ЦЕЛЬ ЗАДАНИЯ: Перепишите строки списка, начиная со строки с "Click the open folder icon" и заканчивая строкой с "Action: click(81, 491)" включительно, и масштабируйте координаты в ответах: умножьте каждую на 1,9 и округлите до целого, половины в большую сторону. Запросы и весь прочий текст оставьте без изменений и не приводите никаких других строк.

╭──

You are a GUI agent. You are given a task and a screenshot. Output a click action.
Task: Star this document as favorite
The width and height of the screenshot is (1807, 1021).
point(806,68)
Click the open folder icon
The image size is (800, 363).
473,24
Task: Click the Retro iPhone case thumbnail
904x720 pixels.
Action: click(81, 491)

╰──
╭──

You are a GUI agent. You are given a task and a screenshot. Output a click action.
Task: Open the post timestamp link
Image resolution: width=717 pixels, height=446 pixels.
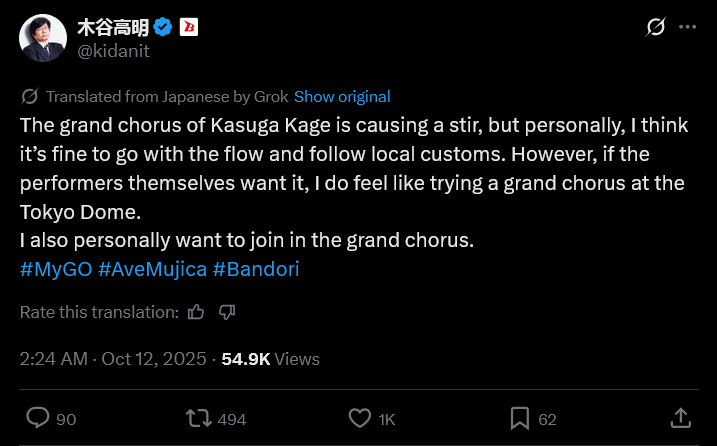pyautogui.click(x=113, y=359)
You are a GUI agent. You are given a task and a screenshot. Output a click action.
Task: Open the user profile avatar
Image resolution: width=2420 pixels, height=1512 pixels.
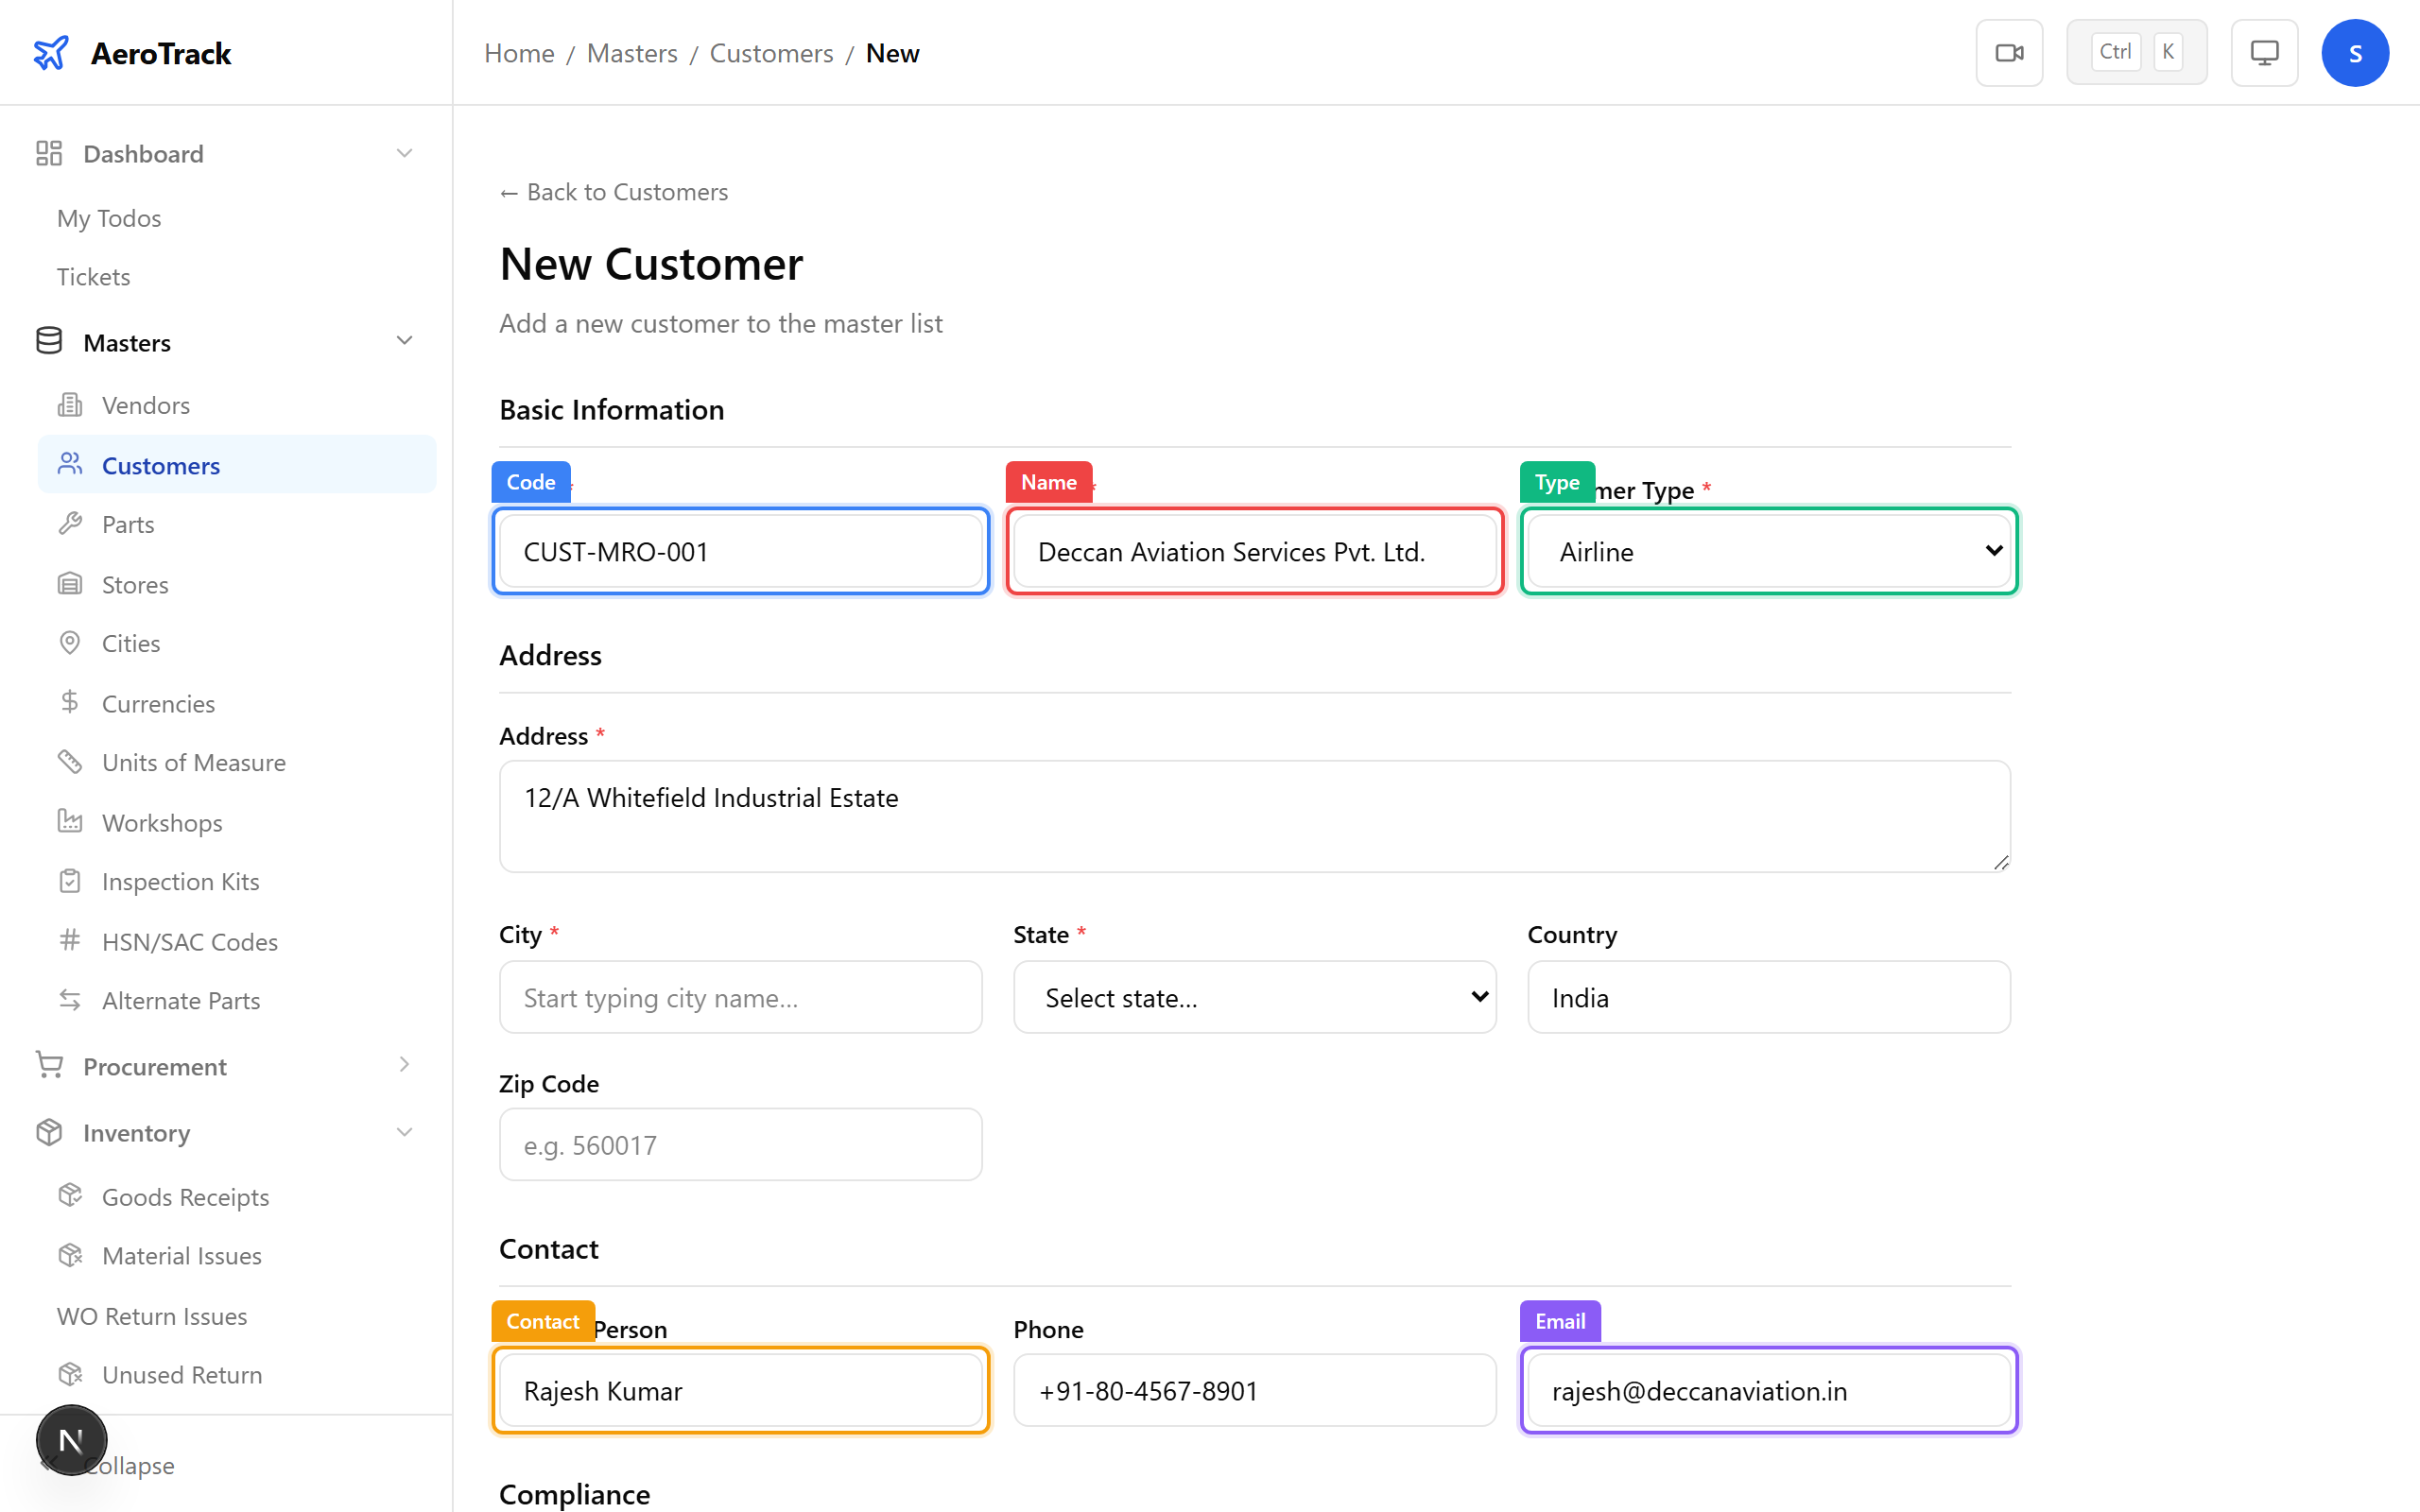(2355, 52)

╰──

ОТВЕТ К ЗАДАНИЮ:
Click the open folder icon
The image size is (800, 363).
899,46
Task: Click the Retro iPhone case thumbnail
904x720 pixels.
Action: click(154, 933)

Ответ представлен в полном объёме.